:: Information shown
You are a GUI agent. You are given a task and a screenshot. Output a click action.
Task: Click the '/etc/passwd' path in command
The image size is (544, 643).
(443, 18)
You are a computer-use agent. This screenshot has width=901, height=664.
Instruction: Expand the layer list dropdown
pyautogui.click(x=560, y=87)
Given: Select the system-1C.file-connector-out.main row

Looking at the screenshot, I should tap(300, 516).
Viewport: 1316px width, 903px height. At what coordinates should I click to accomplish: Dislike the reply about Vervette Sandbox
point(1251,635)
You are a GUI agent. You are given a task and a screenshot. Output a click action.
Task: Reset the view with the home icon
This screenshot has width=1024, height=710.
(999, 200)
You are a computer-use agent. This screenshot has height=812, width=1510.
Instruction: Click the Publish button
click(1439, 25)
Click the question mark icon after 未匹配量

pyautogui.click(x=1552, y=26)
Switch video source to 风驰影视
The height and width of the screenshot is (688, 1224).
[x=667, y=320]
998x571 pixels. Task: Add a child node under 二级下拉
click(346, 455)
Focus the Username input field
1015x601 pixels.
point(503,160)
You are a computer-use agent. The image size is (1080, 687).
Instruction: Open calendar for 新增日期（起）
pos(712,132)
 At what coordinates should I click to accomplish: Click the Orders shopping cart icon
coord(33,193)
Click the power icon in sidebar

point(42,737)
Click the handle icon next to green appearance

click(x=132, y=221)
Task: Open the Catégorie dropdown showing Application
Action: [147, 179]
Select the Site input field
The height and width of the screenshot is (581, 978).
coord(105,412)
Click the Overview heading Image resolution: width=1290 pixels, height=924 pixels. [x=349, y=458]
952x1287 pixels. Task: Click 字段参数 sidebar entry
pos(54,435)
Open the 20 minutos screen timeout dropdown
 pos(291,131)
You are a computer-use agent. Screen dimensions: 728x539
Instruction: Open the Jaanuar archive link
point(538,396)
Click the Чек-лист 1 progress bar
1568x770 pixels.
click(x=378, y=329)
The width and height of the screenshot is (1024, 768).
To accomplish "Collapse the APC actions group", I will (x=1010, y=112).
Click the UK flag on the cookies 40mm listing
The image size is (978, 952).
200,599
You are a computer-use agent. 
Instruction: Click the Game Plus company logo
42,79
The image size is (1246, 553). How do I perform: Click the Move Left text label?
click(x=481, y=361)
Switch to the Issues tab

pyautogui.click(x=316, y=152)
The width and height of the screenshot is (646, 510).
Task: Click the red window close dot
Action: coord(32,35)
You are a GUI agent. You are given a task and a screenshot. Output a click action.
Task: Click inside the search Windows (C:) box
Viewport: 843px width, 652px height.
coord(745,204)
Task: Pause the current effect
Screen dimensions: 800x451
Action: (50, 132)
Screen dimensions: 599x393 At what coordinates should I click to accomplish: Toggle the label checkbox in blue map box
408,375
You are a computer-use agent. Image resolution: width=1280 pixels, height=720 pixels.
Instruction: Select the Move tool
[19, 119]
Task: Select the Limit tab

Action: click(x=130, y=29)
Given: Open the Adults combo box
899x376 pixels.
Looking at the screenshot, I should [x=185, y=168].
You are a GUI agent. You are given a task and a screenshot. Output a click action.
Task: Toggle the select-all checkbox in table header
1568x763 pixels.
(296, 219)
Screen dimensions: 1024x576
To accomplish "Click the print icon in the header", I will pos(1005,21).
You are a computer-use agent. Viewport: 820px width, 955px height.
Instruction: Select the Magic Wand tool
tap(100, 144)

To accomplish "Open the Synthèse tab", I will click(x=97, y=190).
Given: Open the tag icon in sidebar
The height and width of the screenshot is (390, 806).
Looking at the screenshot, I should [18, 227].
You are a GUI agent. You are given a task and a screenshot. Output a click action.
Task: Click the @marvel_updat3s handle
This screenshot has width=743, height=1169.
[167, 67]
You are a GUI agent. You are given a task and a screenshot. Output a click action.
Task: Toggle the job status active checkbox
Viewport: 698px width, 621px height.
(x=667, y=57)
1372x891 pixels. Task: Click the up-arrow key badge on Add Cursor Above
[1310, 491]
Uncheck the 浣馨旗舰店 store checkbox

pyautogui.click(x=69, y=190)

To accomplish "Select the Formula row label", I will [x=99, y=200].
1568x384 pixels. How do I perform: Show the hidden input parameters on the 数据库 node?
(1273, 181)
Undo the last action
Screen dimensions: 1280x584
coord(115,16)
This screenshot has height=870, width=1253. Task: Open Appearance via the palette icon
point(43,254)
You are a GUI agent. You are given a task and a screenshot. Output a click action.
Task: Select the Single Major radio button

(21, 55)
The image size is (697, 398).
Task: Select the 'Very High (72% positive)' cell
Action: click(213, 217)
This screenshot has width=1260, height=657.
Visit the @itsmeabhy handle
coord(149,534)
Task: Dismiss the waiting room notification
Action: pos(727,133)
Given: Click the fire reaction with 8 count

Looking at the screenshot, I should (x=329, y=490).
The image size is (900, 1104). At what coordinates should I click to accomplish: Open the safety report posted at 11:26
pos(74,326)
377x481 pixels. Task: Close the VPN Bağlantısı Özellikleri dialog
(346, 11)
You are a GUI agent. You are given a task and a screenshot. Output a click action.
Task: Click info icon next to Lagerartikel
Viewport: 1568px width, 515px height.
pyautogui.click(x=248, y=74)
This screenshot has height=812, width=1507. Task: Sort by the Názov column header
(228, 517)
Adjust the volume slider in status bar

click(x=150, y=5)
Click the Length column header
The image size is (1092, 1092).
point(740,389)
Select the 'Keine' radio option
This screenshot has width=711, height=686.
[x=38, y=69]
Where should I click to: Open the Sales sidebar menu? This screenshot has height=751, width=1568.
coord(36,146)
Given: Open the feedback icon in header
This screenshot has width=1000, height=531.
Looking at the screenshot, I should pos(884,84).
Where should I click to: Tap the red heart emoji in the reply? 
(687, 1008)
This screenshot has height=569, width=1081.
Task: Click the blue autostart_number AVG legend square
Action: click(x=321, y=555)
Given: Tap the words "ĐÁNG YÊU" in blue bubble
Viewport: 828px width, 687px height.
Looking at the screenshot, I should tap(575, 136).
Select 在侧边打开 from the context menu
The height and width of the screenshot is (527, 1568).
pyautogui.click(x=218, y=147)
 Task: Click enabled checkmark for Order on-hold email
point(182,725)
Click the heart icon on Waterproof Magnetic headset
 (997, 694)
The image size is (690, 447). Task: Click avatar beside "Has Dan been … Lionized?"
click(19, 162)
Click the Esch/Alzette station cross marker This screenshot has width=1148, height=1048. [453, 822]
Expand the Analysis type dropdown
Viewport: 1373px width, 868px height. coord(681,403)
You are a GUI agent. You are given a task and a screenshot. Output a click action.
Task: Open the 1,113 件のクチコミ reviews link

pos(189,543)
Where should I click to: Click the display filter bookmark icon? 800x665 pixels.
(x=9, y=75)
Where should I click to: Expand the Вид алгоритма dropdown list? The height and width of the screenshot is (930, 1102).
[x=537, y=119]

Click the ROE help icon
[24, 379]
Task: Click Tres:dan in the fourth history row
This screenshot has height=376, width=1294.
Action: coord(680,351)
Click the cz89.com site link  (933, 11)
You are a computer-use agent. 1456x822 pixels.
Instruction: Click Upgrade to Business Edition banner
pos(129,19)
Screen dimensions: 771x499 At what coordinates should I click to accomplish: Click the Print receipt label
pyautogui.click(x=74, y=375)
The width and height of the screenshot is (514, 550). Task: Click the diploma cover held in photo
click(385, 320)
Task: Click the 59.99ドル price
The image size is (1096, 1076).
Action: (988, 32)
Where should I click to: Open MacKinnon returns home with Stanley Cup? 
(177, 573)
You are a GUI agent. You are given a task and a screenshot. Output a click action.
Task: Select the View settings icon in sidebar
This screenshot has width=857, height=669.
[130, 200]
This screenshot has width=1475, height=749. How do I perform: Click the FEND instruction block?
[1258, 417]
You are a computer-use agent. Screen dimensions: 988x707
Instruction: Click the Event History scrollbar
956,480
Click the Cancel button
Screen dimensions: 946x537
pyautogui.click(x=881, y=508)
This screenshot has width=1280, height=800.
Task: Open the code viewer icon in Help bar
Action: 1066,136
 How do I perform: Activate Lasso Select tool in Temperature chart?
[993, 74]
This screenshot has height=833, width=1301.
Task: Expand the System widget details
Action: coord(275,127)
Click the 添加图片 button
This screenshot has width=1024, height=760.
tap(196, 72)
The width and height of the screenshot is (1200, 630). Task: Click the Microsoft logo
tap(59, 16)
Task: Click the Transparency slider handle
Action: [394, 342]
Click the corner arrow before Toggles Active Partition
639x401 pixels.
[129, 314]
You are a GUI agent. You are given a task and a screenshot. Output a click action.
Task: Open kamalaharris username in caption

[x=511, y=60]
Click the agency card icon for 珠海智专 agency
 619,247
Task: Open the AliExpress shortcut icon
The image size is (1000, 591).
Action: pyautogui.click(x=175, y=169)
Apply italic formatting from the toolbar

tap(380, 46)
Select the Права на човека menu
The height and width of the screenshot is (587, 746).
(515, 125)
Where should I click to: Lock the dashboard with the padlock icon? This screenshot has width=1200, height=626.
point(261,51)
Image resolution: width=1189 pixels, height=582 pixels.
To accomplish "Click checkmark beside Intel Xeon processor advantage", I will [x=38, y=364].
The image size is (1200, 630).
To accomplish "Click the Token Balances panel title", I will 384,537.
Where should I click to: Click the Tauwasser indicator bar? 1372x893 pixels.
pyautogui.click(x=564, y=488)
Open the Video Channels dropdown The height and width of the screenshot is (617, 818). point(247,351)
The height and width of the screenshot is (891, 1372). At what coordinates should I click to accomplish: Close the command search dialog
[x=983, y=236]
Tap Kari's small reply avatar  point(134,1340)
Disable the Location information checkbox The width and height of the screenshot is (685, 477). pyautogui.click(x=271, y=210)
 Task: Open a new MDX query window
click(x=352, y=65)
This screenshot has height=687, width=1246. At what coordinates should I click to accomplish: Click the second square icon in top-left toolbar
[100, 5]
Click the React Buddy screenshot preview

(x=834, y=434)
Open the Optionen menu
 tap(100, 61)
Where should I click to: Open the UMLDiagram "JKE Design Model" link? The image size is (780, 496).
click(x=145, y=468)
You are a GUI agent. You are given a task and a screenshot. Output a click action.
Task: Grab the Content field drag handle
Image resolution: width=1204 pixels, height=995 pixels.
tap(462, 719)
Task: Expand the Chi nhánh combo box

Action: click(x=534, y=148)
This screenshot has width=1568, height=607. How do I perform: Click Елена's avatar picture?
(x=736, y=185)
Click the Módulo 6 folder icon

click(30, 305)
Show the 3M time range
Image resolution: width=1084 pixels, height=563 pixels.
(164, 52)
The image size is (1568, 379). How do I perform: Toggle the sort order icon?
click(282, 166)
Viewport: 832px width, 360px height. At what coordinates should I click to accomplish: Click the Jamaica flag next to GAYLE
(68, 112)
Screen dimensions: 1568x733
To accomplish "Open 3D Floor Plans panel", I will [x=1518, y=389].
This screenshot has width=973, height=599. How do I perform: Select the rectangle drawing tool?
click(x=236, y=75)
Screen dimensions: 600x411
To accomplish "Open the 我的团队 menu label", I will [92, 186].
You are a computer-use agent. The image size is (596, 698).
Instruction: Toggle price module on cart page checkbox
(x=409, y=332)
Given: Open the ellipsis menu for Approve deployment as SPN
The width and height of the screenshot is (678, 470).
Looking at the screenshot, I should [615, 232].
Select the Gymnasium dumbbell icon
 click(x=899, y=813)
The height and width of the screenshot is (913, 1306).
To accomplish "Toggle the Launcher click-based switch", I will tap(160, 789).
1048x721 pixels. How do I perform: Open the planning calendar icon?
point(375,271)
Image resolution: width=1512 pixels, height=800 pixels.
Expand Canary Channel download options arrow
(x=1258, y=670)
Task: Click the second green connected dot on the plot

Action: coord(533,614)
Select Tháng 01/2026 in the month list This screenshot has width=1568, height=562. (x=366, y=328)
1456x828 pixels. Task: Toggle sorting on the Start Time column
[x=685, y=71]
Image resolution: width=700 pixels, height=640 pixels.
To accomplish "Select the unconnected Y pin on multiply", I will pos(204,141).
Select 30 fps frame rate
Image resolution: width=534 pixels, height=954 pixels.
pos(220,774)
::::
(Task brief)
Check each line above for "field" and return the ones that have it.

(Response)
Focus the Username input field
Select the Site input field
Task: Grab the Content field drag handle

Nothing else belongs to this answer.